Data:
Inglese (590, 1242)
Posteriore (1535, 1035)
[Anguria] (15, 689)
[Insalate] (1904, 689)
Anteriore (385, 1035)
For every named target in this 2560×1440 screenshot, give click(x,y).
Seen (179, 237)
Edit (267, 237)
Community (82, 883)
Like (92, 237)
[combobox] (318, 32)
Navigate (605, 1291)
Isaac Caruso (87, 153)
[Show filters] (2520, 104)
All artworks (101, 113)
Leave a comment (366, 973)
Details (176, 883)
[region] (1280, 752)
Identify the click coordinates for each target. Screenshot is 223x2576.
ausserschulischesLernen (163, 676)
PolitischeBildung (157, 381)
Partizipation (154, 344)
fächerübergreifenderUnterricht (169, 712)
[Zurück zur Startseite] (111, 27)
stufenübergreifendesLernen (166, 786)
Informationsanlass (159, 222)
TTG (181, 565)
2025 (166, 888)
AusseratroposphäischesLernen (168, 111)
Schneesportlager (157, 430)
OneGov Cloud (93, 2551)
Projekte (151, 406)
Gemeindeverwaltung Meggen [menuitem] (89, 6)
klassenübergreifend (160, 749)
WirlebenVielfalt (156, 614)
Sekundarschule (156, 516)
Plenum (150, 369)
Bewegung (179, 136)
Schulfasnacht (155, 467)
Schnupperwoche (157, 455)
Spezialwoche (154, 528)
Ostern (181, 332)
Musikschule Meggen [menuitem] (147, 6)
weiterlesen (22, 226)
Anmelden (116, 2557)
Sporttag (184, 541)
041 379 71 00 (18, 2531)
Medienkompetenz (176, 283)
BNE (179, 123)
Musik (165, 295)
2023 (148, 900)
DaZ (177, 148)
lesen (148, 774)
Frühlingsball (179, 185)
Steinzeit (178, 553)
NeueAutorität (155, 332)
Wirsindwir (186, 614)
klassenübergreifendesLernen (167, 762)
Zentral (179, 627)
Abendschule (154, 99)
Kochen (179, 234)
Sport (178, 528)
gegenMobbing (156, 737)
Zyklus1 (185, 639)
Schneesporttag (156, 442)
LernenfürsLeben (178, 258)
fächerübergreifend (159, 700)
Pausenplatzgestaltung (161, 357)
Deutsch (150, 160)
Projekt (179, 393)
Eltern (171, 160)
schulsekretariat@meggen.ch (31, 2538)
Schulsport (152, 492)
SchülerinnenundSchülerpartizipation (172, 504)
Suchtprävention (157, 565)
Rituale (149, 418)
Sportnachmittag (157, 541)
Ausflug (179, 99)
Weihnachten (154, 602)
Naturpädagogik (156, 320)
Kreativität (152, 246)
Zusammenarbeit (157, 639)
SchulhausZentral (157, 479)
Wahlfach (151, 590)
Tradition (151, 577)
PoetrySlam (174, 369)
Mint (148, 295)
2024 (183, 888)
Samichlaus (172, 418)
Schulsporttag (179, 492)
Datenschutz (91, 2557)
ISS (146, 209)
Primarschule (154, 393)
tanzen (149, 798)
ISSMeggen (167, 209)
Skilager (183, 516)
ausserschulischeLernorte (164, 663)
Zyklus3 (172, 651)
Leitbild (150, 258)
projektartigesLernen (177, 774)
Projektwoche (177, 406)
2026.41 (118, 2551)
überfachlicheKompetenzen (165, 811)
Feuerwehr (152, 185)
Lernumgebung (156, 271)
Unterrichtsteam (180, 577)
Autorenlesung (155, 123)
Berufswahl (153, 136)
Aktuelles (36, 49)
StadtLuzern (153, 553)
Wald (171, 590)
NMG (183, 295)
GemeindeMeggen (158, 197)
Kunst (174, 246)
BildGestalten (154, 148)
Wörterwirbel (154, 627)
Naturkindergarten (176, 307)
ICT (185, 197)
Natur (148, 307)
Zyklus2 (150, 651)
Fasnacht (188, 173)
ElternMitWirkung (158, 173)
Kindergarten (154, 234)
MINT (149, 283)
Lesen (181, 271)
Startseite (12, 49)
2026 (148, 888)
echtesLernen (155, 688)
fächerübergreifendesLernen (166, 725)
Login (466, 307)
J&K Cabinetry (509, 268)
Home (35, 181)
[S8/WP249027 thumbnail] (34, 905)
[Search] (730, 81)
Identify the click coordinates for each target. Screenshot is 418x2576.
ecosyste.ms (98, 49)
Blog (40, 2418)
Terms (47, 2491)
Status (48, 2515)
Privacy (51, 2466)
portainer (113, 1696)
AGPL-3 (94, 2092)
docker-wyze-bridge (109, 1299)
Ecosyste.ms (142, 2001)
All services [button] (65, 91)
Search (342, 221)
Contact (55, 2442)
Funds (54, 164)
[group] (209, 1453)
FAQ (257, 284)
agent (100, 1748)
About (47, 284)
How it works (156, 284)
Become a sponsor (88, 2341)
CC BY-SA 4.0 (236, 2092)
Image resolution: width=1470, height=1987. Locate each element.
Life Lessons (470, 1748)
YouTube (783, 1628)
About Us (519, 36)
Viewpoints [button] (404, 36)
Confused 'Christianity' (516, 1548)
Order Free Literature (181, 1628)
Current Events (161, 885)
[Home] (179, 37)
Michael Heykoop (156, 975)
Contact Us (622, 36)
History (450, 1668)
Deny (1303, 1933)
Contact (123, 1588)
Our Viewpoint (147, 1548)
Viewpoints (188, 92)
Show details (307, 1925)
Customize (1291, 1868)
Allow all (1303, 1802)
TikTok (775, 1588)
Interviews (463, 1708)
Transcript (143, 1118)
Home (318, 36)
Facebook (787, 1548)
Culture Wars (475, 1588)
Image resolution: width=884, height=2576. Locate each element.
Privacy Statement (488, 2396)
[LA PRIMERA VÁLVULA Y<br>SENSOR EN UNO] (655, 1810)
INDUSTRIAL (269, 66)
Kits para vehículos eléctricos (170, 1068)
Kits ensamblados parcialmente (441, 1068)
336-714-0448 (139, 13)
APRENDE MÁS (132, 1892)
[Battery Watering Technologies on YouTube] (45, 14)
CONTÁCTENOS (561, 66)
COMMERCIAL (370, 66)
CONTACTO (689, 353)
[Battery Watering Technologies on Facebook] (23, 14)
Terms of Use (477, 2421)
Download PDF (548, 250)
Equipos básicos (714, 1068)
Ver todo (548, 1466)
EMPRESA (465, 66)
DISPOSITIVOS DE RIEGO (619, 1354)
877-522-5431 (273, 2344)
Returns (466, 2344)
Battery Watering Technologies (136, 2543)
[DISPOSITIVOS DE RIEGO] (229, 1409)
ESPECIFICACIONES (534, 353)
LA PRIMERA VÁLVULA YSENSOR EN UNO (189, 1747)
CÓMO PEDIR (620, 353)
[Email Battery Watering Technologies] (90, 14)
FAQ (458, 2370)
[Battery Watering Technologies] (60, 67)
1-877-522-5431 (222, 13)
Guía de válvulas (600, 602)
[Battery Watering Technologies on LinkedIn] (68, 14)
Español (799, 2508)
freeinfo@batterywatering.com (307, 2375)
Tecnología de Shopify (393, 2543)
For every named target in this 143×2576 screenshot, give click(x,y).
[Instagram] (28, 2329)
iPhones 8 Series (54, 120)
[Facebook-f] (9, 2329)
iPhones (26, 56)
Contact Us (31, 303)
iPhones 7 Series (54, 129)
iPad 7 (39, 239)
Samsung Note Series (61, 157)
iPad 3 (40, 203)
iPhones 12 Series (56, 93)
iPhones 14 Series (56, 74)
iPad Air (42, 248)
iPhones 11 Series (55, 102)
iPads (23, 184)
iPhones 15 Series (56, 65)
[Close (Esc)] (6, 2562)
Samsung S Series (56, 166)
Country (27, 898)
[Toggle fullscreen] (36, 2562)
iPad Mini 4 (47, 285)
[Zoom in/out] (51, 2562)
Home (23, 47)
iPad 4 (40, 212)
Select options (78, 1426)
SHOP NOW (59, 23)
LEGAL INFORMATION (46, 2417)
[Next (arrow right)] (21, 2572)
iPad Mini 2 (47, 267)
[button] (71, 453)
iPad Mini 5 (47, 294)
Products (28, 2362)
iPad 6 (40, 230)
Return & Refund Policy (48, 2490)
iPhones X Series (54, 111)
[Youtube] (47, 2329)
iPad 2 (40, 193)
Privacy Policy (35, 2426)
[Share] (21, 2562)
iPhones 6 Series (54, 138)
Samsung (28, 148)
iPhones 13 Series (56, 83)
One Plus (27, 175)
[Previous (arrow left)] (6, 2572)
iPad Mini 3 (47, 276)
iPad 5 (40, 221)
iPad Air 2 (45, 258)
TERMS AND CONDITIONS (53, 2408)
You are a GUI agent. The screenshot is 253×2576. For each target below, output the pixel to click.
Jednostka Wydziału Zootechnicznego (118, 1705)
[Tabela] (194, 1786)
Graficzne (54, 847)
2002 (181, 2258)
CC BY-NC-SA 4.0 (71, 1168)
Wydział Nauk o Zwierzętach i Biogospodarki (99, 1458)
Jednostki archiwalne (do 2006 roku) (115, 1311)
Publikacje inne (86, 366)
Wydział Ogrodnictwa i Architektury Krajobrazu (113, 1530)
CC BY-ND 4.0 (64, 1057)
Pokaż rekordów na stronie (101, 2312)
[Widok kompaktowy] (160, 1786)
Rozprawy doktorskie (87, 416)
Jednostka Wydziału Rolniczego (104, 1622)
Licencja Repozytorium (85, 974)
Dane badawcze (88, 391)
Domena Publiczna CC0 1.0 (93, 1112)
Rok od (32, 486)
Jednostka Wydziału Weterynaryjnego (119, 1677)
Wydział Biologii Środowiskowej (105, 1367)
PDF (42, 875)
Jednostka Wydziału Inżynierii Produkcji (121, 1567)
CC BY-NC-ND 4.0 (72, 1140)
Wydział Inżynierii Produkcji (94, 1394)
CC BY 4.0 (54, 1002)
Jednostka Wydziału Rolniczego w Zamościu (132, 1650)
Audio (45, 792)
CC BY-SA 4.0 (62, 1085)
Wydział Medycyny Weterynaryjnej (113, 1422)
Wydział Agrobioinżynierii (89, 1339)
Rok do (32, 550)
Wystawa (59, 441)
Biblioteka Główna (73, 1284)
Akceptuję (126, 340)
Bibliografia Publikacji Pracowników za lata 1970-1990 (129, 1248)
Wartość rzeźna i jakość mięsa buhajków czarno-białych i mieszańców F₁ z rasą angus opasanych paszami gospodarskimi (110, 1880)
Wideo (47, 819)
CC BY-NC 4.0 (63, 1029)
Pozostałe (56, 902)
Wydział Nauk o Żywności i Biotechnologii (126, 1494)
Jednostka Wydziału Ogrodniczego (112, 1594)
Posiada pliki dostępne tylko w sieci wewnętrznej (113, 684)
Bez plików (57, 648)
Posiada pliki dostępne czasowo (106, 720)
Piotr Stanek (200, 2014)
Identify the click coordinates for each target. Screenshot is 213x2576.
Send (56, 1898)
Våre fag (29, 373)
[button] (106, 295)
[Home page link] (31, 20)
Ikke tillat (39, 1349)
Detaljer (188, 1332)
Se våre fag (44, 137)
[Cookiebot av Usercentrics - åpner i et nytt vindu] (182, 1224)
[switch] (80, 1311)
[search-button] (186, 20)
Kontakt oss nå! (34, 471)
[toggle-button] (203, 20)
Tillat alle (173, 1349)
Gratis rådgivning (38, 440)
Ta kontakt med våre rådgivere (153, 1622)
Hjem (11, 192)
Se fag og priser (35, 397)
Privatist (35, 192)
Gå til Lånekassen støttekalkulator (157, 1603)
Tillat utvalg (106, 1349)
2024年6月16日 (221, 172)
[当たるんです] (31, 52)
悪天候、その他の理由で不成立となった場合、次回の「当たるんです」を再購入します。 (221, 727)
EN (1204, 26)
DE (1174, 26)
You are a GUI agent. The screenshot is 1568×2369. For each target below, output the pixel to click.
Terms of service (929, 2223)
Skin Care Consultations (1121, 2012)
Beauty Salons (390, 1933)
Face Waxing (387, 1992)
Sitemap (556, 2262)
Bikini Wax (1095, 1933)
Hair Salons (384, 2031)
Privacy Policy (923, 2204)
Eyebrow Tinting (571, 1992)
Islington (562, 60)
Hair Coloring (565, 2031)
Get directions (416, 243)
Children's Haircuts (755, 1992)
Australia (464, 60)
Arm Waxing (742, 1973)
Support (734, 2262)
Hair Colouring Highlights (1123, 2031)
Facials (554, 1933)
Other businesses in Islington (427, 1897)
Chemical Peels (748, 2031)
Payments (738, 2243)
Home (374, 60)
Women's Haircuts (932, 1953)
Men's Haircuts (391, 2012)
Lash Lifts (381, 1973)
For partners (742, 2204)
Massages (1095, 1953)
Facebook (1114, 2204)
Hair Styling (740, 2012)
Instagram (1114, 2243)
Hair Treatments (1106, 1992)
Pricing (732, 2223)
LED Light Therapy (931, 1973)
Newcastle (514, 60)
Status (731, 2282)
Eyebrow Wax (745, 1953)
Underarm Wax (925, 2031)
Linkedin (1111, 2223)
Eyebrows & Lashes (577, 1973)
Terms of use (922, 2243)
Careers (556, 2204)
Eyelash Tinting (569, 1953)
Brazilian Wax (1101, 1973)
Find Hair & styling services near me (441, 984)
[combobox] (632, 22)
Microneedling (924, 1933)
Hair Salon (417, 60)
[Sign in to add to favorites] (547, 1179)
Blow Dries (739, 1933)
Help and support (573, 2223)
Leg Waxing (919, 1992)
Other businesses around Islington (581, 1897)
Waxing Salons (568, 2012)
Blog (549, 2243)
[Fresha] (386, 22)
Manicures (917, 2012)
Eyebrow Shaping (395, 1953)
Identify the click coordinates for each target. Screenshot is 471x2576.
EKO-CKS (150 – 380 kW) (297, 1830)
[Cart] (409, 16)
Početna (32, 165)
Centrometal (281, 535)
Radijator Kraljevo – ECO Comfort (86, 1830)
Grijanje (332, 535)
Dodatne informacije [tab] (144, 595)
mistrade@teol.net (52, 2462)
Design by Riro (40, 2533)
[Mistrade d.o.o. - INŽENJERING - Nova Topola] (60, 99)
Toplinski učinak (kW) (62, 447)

Exercise: Once you find the line with "Frühlingsball (179, 185)" above, print it and every line after it up to and including the line with "Zyklus1 (185, 639)", exactly as written and nothing else.

The answer:
Frühlingsball (179, 185)
Steinzeit (178, 553)
NeueAutorität (155, 332)
Wirsindwir (186, 614)
klassenübergreifendesLernen (167, 762)
Zentral (179, 627)
Abendschule (154, 99)
Kochen (179, 234)
Sport (178, 528)
gegenMobbing (156, 737)
Zyklus1 (185, 639)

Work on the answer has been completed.